-- PASAJE SELECCIONADO --
▼▼▼
No temas. Es amiga tuya. Avanza sin miedo hacia esa Luz del Vacío» (traducción abreviada). Fue asimismo el Vacío el tema del que más me habló Huxley durante nuestro primer encuentro, en 1947. Estaba con su esposa María en su cabaña del desierto de Mojave, y Aldous me llevó a dar un largo paseo por aquella extensión inhóspita. Amaba el desierto, me dijo, por su poder simbólico. Su vaciedad vaciaba su mente. « Sus arenas ilimitadas [parafraseo sus palabras] extienden un manto de igualdad, y de ahí la unidad, sobre la multiplicidad del mundo, tal como hace la nieve. La Nada por la que se sintieron compelidos los padres eremitas que se retiraron al desierto no es una negación en blanco; es una ausencia de todas las cosas en la cual todo se halla tan fundido y entreverado que las divisiones se trascienden. La luz en estado puro contiene todas las frecuencias del arco iris, sólo que sin delimitar. El vacío es un complejo de ausencia-plenitud, que aferramos por su vértice de aspiración» . Años después, cuando contribuí a que Huxley viniera al Massachussets Institute of Technology a impartir clase durante el segundo semestre de 1960, la audiencia que se congregaba para asistir a sus conferencias públicas aumentó hasta el extremo de que, a mitad de curso, el departamento de policía de Boston tuvo que mandar refuerzos los miércoles por la tarde a la zona comprendida entre Cambridge y el río Charles, en donde el tráfico a menudo se colapsaba. Cuando le mencioné este hecho a manera de homenaje, Huxley le quitó importancia. « Es porque llevo demasiado tiempo por aquí» , dijo. « Me he convertido en una especie de monumento que es obligatorio visitar al menos una vez.
▲▲▲
-- EXTRACTO DE ORIGEN --
▼▼▼
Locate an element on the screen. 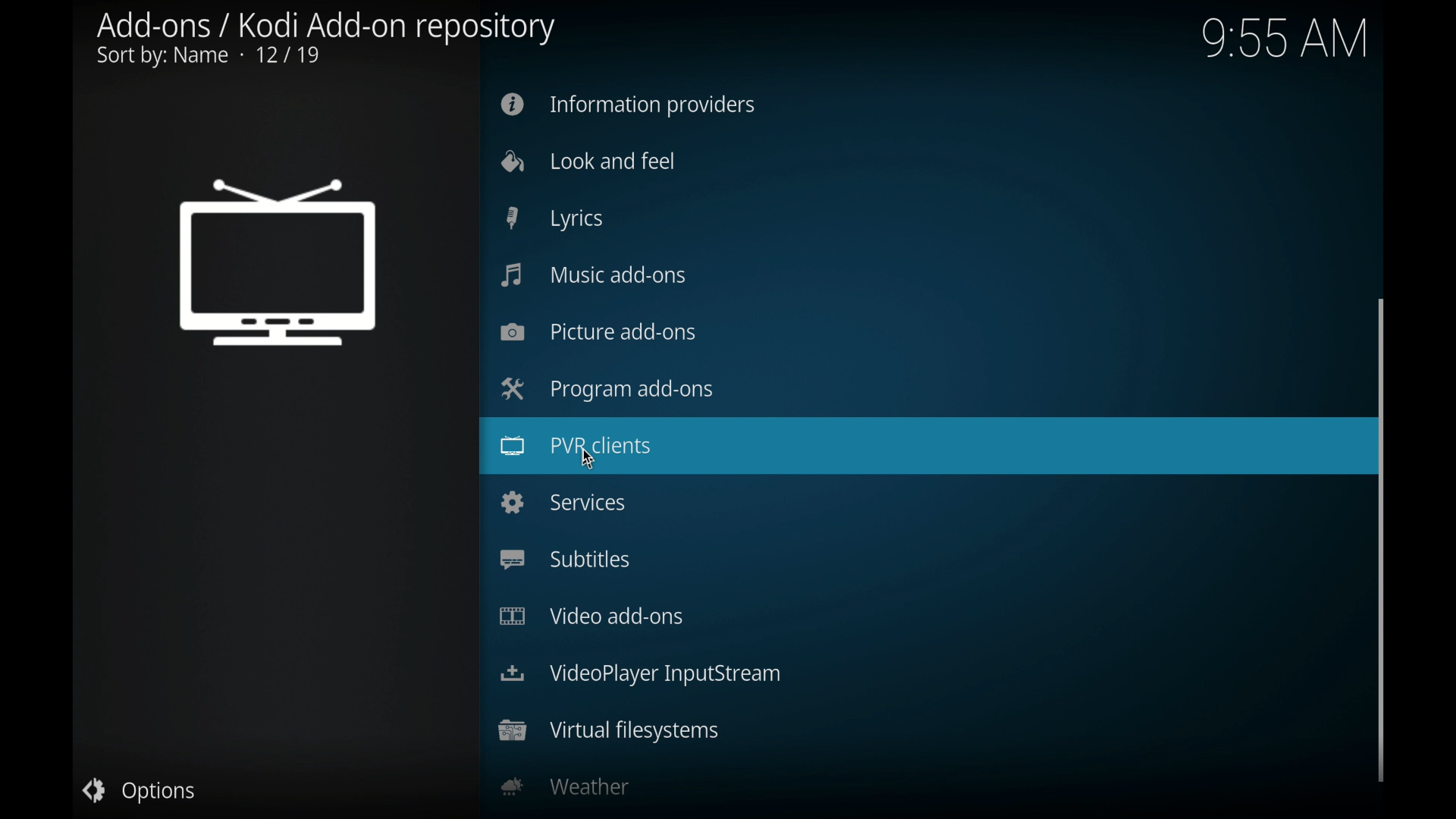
▲▲▲
-- LISTA DE TAREAS --
1) ¿Qué desiertos, ciudades y ríos se nombran en el pasaje seleccionado?
2) Según el pasaje seleccionado, ¿qué días mandaba refuerzos el departamento de policía de Boston?
Las líneas son material independiente del pasaje.

-- RESULTADOS --
1) El desierto de Mojave, Boston, Cambridge y el río Charles.

2) Los miércoles por la tarde.